Près d’un enfant sur trois souffre d’un retard de croissance en Afrique subsaharienne.
La baisse de la malnutrition en Afrique et en Asie permettrait d’accroître de 11 % la productivité économique globale des pays de ces régions.
Comment définit-on la faim ?
La faim est un terme générique utilisé pour désigner un certain nombre de choses différentes, ce qui peut prêter à confusion. Techniquement appelée insécurité alimentaire, le problème se divise en cinq catégories.
Première phase (phase minimale), les ménages parviennent à combler leurs besoins alimentaires et non alimentaires essentiels.
Dans la deuxième phase (phase stress), les ménages ont une consommation alimentaire minimale adéquate. Toutefois, ils ne peuvent se permettre certaines dépenses non alimentaires essentielles. En mai 2022, cela concernait 212 millions de personnes dans 39 pays.
Dans la troisième phase (phase crise), les ménages ont une consommation alimentaire insuffisante qui se traduit par une malnutrition aiguë grave ou inhabituelle, ou peuvent se permettre des dépenses alimentaires en vendant leurs biens. En mai 2022, cela concernait 111 millions de personnes dans 39 pays.

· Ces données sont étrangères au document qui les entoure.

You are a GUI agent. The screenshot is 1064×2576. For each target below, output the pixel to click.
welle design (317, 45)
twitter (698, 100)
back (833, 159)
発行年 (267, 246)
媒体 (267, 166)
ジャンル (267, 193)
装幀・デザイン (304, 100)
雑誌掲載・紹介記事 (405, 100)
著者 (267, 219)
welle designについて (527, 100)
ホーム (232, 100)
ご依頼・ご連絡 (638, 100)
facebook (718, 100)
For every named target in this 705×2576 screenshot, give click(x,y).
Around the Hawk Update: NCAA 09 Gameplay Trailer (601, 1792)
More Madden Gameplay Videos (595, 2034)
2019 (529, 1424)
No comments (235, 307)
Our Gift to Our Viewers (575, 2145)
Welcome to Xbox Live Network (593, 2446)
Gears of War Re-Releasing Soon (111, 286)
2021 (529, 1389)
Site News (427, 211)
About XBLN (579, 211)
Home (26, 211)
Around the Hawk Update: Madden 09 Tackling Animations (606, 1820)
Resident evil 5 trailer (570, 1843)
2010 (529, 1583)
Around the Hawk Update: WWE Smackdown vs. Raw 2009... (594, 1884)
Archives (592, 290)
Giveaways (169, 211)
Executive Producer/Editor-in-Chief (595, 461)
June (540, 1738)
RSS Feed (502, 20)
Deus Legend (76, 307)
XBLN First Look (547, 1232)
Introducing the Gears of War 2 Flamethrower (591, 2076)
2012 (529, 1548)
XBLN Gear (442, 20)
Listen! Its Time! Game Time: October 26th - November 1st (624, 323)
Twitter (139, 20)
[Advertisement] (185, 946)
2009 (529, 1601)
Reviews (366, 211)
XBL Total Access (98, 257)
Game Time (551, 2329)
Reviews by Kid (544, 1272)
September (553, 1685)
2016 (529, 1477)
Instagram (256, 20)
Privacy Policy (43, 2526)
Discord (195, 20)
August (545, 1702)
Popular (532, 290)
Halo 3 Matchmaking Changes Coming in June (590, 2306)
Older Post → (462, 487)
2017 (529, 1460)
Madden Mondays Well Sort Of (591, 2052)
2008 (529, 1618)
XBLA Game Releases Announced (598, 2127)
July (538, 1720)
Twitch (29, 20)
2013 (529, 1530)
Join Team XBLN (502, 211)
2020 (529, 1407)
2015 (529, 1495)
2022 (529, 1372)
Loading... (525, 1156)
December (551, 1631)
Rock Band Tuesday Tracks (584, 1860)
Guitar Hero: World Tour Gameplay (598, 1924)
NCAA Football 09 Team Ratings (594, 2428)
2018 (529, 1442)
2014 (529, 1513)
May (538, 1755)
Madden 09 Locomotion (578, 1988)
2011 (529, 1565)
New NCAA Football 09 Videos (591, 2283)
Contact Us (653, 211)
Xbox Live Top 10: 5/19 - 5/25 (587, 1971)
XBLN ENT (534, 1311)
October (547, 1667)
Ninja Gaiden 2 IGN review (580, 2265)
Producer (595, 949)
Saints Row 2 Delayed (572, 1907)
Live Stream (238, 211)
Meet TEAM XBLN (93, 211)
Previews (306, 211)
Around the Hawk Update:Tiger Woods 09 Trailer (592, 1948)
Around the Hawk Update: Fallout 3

Dans la quatrième phase (phase urgence), les ménages ont une consommation alimentaire largement insuffisante qui se traduit par une malnutrition aiguë très élevée et une mortalité excessive. Ils peuvent parvenir à atténuer la gravité de l’insuffisance alimentaire, mais uniquement en vendant certains de leurs avoirs. En mai 2022, cela concernait 30 millions de personnes dans 33 pays.
Dans la cinquième phase (phase famine), la famine, la mort, la misère et des niveaux extrêmement critiques de malnutrition aiguë sont incontestables. En mai 2022, cela concernait 219 000 personnes dans 4 pays.
Qu’est-ce qui provoque la faim ?
En bref, la pauvreté. Lorsque la nourriture se fait rare en raison de mauvaises récoltes, d’une guerre ou d’autres chocs, les prix augmentent et les personnes sans ressources ne peuvent pas se permettre d’acheter de quoi se nourrir.
Les familles s’adaptent en mangeant moins, en consommant des aliments moins nutritifs, en retirant les enfants de l’école ou en vendant des biens de production – comme le bétail – qu’elles utilisaient pour gagner de l’argent. Cela peut réduire leur capacité de résistance à de futures crises alimentaires.
Les femmes mangent souvent “en dernier et le moins”, car elles donnent la priorité aux repas de leurs enfants ou sont confrontées à des normes culturelles qui privilégient les hommes.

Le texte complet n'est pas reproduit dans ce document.